Adaptive Unimodal Regulation for Balanced Multimodal Information Acquisition
Chengxiang Huang, Yake Wei, Zequn Yang, Di Hu
TL;DR
This work identifies a prime learning window in multimodal training where information acquisition is imbalanced across modalities and shows that information-rich modalities can suppress others. It introduces Information Acquisition Regulation (InfoReg), which adaptively slows information flow for dominant modalities during this window using a Fisher Information-based metric and a per-batch regulation term. The method combines unimodal and multimodal losses with an adaptive coefficient alpha that depends on the observed performance gap, improving information uptake for information-scarce modalities and yielding higher overall accuracy. Across CREMA-D, Kinetics Sounds, and CMU-MOSI, InfoReg outperforms existing imbalanced methods and demonstrates robustness to fusion strategies and architectural settings, with the prime window shown to be essential for gains. The work provides practical implications for designing training schedules in multimodal systems and offers code for reproducibility.
Abstract
Sensory training during the early ages is vital for human development. Inspired by this cognitive phenomenon, we observe that the early training stage is also important for the multimodal learning process, where dataset information is rapidly acquired.
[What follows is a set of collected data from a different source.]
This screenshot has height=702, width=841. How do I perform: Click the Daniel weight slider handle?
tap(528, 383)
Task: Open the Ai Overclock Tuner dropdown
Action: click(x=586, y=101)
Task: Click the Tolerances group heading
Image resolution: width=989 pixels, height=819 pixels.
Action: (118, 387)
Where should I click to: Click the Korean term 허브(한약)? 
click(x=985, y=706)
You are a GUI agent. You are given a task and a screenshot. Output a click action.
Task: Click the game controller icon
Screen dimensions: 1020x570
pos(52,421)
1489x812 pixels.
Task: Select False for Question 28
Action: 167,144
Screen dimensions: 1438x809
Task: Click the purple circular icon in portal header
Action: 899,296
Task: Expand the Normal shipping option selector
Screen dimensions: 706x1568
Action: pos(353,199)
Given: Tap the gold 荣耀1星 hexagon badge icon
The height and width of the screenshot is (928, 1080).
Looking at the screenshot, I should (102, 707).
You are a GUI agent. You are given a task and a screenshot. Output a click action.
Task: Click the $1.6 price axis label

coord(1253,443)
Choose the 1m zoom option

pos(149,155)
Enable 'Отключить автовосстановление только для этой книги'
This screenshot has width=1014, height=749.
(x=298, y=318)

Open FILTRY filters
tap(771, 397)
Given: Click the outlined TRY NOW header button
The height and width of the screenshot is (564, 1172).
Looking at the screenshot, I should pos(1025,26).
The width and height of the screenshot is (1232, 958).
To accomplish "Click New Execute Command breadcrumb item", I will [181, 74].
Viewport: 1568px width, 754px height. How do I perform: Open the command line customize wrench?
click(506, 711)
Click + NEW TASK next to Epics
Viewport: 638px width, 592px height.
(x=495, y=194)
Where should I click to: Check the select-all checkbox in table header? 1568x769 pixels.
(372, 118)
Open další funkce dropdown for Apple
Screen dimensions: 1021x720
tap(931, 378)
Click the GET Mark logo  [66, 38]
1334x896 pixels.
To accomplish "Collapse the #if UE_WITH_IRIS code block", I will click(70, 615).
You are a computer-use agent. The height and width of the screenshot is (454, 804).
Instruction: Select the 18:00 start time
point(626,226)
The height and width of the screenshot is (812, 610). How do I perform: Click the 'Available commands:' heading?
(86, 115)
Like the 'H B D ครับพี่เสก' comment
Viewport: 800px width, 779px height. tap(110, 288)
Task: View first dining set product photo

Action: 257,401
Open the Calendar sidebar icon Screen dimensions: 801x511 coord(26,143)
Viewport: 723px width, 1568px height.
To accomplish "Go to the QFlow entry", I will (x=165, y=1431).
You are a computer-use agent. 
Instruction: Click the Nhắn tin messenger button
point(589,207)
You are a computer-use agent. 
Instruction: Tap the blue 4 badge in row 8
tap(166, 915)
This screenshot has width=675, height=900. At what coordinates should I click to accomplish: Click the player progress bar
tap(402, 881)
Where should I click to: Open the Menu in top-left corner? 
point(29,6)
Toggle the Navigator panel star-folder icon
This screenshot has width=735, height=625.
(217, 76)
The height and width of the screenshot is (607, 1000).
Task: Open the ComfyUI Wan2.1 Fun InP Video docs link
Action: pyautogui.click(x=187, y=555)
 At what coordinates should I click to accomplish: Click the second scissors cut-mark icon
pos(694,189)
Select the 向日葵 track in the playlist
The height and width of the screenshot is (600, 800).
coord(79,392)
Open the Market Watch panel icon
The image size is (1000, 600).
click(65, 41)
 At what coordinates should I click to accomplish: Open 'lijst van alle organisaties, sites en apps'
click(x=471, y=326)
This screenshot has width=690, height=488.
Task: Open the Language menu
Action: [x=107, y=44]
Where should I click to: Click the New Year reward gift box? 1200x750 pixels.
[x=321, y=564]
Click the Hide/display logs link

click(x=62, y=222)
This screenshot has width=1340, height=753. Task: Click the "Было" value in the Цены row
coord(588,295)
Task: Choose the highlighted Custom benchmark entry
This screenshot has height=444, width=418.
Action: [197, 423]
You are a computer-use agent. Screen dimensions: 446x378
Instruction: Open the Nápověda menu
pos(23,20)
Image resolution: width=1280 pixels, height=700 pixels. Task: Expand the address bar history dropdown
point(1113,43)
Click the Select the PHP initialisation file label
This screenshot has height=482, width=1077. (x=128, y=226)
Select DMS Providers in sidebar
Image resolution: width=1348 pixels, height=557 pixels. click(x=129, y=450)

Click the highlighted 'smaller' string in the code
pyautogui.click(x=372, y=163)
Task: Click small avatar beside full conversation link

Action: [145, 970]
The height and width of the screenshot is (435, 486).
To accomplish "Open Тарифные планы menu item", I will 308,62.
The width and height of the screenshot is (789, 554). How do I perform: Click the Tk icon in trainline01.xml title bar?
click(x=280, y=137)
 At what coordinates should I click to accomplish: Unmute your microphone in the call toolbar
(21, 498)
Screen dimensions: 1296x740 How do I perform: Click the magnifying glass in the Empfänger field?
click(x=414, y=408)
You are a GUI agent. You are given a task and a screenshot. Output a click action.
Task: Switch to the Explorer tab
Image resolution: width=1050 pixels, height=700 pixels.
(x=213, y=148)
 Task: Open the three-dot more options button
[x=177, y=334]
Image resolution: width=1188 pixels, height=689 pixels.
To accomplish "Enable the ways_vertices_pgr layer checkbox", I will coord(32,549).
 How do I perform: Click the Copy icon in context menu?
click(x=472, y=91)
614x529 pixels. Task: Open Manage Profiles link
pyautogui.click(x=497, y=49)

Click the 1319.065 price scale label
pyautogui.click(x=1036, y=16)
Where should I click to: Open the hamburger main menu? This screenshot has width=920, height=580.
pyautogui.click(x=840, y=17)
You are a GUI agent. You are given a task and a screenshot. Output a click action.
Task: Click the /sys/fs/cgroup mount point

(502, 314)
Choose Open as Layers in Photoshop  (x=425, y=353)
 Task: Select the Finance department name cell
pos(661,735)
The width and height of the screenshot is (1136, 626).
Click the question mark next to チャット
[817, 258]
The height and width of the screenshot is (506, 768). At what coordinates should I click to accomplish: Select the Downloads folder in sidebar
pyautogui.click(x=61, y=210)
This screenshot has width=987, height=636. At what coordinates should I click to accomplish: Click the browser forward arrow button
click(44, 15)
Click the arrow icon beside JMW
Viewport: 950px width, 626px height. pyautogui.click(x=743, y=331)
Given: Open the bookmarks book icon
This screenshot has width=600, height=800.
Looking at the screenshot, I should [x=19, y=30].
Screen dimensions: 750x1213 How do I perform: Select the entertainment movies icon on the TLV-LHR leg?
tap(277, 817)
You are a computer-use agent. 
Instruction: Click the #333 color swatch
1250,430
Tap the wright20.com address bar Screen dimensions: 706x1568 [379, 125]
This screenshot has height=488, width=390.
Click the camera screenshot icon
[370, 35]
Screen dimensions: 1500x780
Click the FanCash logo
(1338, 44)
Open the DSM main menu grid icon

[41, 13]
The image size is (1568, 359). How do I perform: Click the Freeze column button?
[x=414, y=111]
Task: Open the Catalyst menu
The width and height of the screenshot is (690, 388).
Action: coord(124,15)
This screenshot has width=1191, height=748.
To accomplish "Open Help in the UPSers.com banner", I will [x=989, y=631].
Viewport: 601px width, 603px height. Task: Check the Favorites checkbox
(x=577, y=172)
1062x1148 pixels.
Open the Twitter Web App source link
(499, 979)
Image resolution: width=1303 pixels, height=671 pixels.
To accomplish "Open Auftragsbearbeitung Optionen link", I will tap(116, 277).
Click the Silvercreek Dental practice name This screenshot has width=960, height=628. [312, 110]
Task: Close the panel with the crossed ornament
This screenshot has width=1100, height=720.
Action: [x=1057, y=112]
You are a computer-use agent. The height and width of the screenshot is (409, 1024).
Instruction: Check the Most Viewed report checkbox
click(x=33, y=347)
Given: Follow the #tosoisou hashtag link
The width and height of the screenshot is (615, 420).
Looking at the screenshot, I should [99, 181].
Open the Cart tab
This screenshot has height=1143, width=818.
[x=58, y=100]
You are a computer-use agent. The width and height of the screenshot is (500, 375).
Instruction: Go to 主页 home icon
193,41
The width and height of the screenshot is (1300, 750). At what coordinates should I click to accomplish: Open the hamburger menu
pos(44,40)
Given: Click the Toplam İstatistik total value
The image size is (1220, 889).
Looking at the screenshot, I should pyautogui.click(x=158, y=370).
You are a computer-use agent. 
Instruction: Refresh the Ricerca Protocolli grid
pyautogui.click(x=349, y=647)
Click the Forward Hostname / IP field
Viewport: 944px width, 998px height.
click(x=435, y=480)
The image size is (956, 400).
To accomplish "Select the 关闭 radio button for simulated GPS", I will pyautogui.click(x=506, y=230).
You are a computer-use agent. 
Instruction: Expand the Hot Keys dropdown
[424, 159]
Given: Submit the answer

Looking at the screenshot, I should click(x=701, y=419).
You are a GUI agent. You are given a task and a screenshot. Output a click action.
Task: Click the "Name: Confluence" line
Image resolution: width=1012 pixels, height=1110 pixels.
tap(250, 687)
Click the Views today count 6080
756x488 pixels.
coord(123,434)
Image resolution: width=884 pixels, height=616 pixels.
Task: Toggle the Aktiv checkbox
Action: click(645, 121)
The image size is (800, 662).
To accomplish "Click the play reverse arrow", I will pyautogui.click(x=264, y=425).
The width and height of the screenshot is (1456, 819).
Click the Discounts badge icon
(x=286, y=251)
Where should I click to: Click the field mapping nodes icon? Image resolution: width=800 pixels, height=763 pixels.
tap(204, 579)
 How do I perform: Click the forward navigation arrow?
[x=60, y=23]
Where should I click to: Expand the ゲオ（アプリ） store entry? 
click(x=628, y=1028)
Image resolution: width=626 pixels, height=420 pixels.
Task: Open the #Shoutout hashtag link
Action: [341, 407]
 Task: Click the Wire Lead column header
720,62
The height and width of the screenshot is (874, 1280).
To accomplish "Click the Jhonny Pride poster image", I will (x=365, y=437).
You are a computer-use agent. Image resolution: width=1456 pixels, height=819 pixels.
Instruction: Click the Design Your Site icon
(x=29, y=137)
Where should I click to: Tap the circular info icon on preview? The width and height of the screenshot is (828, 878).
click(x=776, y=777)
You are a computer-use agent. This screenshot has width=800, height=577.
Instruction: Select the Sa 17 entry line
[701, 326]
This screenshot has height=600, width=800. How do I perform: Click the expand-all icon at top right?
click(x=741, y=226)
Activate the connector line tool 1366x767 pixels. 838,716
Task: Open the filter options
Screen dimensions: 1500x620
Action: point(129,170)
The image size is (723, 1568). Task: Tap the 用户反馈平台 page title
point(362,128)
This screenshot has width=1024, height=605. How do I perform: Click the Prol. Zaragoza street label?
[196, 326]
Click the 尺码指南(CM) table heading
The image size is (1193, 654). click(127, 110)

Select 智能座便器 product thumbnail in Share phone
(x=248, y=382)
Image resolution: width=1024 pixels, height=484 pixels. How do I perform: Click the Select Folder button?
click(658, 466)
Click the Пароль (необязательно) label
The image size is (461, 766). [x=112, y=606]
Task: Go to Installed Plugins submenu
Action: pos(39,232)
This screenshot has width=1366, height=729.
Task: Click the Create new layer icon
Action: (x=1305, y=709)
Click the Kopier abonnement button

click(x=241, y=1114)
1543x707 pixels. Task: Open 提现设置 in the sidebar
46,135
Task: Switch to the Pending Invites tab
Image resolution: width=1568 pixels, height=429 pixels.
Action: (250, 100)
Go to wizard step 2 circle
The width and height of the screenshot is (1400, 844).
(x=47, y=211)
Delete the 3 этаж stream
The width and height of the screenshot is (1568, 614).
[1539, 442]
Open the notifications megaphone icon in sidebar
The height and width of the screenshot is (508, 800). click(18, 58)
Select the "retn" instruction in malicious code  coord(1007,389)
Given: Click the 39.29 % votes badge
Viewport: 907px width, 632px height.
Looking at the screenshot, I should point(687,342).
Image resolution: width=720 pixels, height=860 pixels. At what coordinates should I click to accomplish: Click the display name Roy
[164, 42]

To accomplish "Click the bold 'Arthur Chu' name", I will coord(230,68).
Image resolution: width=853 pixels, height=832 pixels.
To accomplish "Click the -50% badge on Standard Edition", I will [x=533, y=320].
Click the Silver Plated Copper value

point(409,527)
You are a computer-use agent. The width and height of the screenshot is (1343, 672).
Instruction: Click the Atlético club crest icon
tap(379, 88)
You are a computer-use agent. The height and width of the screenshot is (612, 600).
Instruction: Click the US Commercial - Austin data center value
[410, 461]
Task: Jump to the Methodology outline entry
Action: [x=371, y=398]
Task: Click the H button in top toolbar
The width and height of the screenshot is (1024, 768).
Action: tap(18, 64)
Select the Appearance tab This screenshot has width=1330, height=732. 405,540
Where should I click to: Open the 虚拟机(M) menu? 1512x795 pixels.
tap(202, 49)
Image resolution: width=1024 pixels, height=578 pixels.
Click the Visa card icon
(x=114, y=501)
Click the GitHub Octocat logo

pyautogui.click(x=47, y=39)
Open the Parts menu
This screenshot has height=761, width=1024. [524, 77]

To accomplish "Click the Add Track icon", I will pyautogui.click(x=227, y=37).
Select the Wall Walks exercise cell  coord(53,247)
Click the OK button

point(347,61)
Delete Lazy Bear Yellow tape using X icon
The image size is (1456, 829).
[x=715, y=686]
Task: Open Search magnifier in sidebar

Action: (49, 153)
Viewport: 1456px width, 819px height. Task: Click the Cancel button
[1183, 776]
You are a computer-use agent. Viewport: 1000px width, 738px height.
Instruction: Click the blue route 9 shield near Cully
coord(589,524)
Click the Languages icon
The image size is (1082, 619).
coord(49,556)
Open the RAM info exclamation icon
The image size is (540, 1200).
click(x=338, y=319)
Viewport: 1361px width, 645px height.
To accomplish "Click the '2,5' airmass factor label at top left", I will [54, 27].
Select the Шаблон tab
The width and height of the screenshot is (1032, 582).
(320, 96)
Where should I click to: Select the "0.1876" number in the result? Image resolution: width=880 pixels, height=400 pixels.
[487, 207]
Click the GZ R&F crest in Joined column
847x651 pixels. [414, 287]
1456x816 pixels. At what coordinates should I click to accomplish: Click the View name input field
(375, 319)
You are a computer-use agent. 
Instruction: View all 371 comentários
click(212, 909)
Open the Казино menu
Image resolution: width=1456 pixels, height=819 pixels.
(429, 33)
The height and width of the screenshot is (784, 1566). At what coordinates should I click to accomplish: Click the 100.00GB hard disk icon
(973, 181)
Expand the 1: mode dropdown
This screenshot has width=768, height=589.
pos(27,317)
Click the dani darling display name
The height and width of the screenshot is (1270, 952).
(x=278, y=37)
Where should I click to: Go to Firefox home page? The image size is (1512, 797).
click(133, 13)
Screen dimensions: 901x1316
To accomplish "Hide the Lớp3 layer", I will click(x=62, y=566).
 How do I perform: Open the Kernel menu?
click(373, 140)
We refer to this stage as the prime learning window. However, based on our observation, this prime learning window in multimodal learning is often dominated by information-sufficient modalities, which in turn suppresses the information acquisition of information-insufficient modalities. To address this issue, we propose Information Acquisition Regulation (InfoReg), a method designed to balance information acquisition among modalities. Specifically, InfoReg slows down the information acquisition process of information-sufficient modalities during the prime learning window, which could promote information acquisition of information-insufficient modalities. This regulation enables a more balanced learning process and improves the overall performance of the multimodal network. Experiments show that InfoReg outperforms related multimodal imbalanced methods across various datasets, achieving superior model performance. The code is available at https://github.com/GeWu-Lab/InfoReg_CVPR2025.